In deze zaak gaat het om een hoger beroep van belanghebbende tegen een naheffingsaanslag in de belasting van personenauto’s en motorrijwielen (BPM) van € 25.551, opgelegd door de Inspecteur van de Belastingdienst. De naheffingsaanslag is het gevolg van een registratie van een Volkswagen Tiguan, die in de Verenigde Staten is geproduceerd en in Litouwen is geregistreerd. Belanghebbende heeft bezwaar gemaakt tegen de naheffingsaanslag, maar de Inspecteur heeft dit ongegrond verklaard. De Rechtbank Noord-Nederland heeft het beroep van belanghebbende gegrond verklaard en de naheffingsaanslag verminderd tot € 25.051, met toekenning van vergoedingen voor immateriële schade en proceskosten. Zowel belanghebbende als de Inspecteur hebben hoger beroep ingesteld.
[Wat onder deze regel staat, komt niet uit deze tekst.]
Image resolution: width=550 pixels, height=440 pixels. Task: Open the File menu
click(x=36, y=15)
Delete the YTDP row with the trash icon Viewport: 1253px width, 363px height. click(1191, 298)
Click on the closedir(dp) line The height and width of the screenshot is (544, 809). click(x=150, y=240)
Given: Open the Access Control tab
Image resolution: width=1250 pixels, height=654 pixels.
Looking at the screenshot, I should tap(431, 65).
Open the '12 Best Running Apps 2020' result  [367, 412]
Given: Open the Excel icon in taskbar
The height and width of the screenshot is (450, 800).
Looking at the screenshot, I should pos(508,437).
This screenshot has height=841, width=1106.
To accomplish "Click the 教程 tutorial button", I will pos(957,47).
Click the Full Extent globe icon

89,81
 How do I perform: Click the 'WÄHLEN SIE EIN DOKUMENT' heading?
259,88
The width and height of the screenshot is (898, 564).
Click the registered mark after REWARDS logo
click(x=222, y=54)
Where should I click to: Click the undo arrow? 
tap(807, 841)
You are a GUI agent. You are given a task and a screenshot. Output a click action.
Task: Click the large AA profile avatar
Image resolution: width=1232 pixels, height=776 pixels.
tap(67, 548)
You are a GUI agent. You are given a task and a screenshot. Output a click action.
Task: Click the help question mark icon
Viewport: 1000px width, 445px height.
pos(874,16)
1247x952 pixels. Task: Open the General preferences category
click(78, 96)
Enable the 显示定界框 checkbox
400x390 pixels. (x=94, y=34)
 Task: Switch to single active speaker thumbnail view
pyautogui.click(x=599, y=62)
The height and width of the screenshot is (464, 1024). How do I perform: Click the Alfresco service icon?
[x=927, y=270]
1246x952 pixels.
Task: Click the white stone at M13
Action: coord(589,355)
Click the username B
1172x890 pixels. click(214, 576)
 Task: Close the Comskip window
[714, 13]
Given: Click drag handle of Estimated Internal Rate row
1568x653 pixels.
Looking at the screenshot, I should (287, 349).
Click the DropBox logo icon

Tijdens de zitting in hoger beroep op 21 augustus 2024 heeft de gemachtigde van belanghebbende, A.F.M.J. Verhoeven, de zaak toegelicht. De Inspecteur heeft incidenteel hoger beroep ingetrokken. Het Hof heeft de argumenten van belanghebbende en de Inspecteur beoordeeld, waarbij het Hof oordeelt dat de naheffingsaanslag terecht is opgelegd en dat de Rechtbank de bewijslast correct heeft verdeeld. Het Hof heeft vastgesteld dat belanghebbende niet aannemelijk heeft gemaakt dat de vermindering van de BPM hoger is dan de forfaitaire tabel. Het Hof heeft ook geoordeeld dat de heffing van BPM niet in strijd is met het Unierecht en dat de regeling voor proceskostenvergoeding voldoet aan de eisen van effectieve rechtsbescherming.
Uiteindelijk heeft het Hof het hoger beroep van belanghebbende gegrond verklaard voor wat betreft de hoogte van de bezwaarkostenvergoeding, maar voor het overige ongegrond. De Inspecteur is veroordeeld tot vergoeding van het griffierecht en de proceskosten, die in totaal € 3.922 bedragen, vermeerderd met wettelijke rente.